第二に、直面する国際環境が違う。1960年代といえば、世界的資本主義の急成長期であり、当時の米国も自由貿易を提唱し、国際貨幣体系も固定相場制のブレトン・ウッズ体制だった。これにより、当時の日本は国内外市場の需要を十分に利用し、自国の工業を発展させることができた。日本の国民所得倍増計画の実施は日本に多額の貿易赤字をもたらすことはなく、逆に1970年以降の黒字が拡大した。これは、当時の国際経済環境があってこその結果である。一方で、中国が現在置かれている国際経済環境には厳しいものがある。世界経済がみな活力を失い、貿易保護主義が各国で頭をもたげ、人民元の切り上げ圧力も依然大きく、中国が外需を利用してさらに成長を遂げることは非常に難しくなっている。
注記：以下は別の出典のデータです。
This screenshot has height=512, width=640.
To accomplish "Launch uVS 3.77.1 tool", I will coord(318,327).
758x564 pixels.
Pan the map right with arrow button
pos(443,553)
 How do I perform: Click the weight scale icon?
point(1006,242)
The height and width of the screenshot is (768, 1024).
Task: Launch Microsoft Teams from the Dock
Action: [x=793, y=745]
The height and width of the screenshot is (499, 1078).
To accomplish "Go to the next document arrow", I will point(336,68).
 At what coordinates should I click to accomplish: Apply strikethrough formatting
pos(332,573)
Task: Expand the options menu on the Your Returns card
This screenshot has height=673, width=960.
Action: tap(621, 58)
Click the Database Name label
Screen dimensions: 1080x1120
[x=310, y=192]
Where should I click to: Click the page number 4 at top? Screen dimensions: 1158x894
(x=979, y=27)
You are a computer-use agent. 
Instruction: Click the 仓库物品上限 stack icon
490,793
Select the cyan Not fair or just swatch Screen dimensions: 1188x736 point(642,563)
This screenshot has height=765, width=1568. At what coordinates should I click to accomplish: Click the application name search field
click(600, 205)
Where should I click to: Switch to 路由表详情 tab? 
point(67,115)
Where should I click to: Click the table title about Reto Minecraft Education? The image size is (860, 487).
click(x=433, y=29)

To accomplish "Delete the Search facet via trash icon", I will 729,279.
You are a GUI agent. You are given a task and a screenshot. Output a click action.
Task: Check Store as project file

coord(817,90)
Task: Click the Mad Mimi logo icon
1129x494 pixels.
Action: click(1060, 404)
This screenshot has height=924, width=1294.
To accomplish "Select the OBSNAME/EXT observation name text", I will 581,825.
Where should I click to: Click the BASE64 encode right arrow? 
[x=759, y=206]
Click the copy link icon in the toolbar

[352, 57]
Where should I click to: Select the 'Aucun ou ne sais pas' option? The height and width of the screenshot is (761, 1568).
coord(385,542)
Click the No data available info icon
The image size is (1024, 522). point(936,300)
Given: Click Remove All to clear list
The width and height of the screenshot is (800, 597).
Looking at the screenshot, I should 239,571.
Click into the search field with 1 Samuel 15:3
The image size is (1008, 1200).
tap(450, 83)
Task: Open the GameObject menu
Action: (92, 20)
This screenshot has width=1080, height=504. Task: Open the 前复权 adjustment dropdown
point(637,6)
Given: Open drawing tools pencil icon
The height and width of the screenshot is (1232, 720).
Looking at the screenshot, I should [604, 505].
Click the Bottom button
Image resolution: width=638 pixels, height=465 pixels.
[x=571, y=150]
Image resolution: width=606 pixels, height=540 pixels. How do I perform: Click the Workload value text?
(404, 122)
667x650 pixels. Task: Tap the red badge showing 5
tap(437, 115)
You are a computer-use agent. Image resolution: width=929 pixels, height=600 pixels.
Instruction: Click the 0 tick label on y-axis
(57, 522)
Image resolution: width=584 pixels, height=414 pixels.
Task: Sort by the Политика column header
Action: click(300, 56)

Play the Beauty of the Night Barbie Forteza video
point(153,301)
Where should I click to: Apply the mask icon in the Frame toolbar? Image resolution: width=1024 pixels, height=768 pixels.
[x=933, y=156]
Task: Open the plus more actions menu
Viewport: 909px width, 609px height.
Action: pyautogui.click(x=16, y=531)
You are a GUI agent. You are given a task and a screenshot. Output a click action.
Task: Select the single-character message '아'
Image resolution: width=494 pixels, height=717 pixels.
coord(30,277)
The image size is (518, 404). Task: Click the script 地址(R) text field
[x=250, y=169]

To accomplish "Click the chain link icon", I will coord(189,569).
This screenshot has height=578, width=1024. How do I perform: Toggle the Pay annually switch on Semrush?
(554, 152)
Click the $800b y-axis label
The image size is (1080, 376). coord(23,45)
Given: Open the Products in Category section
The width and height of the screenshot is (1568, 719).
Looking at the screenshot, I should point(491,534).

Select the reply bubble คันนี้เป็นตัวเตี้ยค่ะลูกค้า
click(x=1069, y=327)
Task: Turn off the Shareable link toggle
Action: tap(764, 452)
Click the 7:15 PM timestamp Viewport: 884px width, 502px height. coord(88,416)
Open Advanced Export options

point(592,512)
第三に、中国の今の都市化レベル(51%)は日本の1960年の65%に及ばず、中国は都市化レベルを高めることで、都市部と農村の収入格差を縮小するだろう。
夏楽氏は言う。「いずれにせよ、中国には巨大な潜在能力が眠っている。だが、今中国が直面している状況は、関連制度や政策の策定に大きな難題を突きつけている。」